Sonra her adımın sonuçlarının beklenip gözlemlendiği kontrollü bir açılma uygulanmalı. Sıkı taramalar yoluyla (test paradigmalarından B şıkkı) yeni salgın kümeleri hızla tespit edilip lokal karantinalar ile yangınlar büyümeden söndürülmeli.
Bu plan doğrultusunda yapılması gereken en önemli şey insanların karşı karşıya kaldıkları maddi zorluğun hafifletilmesi ve böylece geçim kaygısıyla ulaşım araçları ve işyerlerinde ortaya çıkan kalabalık toplanmaların olabildiği kadar önüne geçilmesi.
"Kiralar askıya alınmalı, gıda dağıtımı yapılmalı"
Bu çerçevede başka adımların da atılması gerekiyor, mesela kiraların, faturaların, borç geri ödemelerinin iptali ya da en azından askıya alınması, gıda dağıtımı vs. Türkiye'de ise insanların çalışma hayatı dışında kalan özgürlük alanları azami ölçüde kısıtlanıp, zorunluluk alanlarındaki faaliyetlerin yani çalışmanın sürdürülmesi yoluna gidildi.
Oysa Çin ve Yeni Zelanda gibi salgını bastırabilmiş ülkeler örnek alınabilir.
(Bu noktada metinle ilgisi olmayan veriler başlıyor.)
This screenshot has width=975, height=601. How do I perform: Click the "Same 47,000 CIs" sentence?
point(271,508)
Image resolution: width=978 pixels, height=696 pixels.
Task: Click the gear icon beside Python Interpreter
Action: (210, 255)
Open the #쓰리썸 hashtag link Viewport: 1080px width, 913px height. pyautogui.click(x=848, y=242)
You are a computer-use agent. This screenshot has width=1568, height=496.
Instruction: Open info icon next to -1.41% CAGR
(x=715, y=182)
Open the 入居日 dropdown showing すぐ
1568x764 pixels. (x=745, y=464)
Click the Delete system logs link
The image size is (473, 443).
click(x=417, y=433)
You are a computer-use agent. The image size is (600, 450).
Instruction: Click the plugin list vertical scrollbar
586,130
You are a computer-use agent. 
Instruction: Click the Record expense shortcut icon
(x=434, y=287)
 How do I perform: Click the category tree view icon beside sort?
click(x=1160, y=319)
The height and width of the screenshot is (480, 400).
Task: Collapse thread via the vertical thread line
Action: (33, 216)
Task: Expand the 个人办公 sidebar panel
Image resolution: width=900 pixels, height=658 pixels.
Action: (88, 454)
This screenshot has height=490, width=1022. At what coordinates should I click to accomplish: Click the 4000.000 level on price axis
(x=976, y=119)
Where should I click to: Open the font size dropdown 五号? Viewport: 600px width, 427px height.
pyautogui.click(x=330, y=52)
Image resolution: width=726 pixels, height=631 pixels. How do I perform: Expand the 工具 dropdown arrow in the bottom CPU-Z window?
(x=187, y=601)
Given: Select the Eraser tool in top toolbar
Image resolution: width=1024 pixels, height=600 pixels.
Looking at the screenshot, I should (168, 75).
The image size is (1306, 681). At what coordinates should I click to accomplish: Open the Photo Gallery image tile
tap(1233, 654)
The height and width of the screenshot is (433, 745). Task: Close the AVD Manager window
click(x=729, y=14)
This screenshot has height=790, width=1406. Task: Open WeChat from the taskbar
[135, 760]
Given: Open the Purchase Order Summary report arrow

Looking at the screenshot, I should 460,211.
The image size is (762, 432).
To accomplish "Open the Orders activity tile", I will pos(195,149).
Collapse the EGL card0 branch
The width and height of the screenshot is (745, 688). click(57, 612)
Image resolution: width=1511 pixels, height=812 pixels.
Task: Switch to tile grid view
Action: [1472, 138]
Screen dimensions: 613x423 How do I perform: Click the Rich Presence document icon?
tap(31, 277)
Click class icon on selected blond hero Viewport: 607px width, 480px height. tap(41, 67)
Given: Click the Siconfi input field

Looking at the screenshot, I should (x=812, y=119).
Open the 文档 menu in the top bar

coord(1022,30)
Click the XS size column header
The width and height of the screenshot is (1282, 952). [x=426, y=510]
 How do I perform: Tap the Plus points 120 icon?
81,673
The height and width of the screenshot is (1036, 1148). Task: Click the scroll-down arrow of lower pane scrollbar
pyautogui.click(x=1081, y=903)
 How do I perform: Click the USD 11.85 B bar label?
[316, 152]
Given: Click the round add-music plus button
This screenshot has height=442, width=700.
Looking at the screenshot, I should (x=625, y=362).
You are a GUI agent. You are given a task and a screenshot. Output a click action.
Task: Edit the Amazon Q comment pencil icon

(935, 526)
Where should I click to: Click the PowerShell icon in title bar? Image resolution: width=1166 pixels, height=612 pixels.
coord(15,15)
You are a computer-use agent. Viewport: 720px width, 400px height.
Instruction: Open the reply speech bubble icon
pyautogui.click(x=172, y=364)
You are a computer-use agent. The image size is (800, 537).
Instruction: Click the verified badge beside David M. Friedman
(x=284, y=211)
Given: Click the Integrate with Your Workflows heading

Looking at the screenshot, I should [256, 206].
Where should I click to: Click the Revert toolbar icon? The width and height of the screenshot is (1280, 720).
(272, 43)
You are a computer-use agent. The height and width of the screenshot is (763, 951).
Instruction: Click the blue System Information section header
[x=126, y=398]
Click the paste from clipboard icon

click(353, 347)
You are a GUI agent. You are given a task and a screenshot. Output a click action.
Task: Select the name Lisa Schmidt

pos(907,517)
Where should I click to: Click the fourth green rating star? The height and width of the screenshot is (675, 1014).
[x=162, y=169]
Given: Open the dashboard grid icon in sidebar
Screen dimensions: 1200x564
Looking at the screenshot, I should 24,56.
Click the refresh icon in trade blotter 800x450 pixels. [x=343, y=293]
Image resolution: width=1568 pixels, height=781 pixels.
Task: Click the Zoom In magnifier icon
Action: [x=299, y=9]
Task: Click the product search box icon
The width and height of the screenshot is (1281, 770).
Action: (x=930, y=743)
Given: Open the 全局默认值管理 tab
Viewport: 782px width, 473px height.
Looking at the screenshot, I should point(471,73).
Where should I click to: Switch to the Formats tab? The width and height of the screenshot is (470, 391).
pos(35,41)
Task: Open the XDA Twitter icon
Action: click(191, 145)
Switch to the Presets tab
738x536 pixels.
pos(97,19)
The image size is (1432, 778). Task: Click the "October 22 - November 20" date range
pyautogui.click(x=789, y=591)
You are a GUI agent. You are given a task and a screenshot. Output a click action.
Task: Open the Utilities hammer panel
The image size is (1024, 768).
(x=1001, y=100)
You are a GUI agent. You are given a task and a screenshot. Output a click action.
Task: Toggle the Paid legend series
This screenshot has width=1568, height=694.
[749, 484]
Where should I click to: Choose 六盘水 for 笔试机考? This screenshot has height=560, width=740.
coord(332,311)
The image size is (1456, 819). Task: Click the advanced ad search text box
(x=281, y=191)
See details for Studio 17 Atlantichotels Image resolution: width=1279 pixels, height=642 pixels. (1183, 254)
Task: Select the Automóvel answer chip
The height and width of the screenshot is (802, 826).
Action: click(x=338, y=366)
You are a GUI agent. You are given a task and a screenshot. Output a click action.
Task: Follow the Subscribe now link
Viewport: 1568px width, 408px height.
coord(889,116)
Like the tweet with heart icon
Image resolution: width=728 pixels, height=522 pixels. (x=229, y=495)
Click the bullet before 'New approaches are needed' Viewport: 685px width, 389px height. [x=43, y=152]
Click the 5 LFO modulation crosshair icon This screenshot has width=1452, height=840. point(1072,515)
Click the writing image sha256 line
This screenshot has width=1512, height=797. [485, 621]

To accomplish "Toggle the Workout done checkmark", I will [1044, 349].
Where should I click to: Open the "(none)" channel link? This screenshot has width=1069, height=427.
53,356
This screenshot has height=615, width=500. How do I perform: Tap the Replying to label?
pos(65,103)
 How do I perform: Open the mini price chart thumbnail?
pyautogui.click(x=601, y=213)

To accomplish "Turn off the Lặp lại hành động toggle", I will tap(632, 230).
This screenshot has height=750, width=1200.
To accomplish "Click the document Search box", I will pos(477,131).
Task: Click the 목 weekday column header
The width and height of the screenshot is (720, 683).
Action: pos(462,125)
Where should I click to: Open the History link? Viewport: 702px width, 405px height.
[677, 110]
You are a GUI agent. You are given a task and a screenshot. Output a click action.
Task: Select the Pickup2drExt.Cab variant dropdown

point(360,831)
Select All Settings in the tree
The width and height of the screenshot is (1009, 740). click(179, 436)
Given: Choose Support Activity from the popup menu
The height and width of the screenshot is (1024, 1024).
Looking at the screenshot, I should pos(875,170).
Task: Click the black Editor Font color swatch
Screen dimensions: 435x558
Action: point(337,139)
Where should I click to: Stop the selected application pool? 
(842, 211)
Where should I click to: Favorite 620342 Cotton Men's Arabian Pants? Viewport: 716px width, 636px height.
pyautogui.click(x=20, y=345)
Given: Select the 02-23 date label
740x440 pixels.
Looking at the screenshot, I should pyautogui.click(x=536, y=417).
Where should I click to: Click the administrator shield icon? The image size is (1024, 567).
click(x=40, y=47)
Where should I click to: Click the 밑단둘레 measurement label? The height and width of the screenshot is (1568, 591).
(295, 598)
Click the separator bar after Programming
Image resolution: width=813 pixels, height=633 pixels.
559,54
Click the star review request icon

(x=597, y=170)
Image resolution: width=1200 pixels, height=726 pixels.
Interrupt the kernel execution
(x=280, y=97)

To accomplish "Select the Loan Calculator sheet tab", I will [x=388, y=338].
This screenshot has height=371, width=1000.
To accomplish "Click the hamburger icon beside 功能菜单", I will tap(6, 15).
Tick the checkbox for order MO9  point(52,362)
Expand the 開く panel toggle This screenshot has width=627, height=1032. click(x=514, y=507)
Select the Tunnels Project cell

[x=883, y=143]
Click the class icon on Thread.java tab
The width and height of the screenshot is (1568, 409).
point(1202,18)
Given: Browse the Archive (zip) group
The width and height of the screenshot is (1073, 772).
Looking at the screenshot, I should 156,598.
Üstelik gördük ki bu ülkelerdeki ekonomik toparlanma da salgını yönetmede başarısız olan ülkelere kıyasla daha sağlam; diğer ülkeler ikinci kapanmalar ile karşı karşıyayken bu ülkelerde hayat büyük ölçüde normale döndü.
Son olarak topluma ve karar verici merciilere vermek istediğiniz bir öneri var mı?
Yukarıdaki önerileri dikkate almalarını tavsiye ediyorum.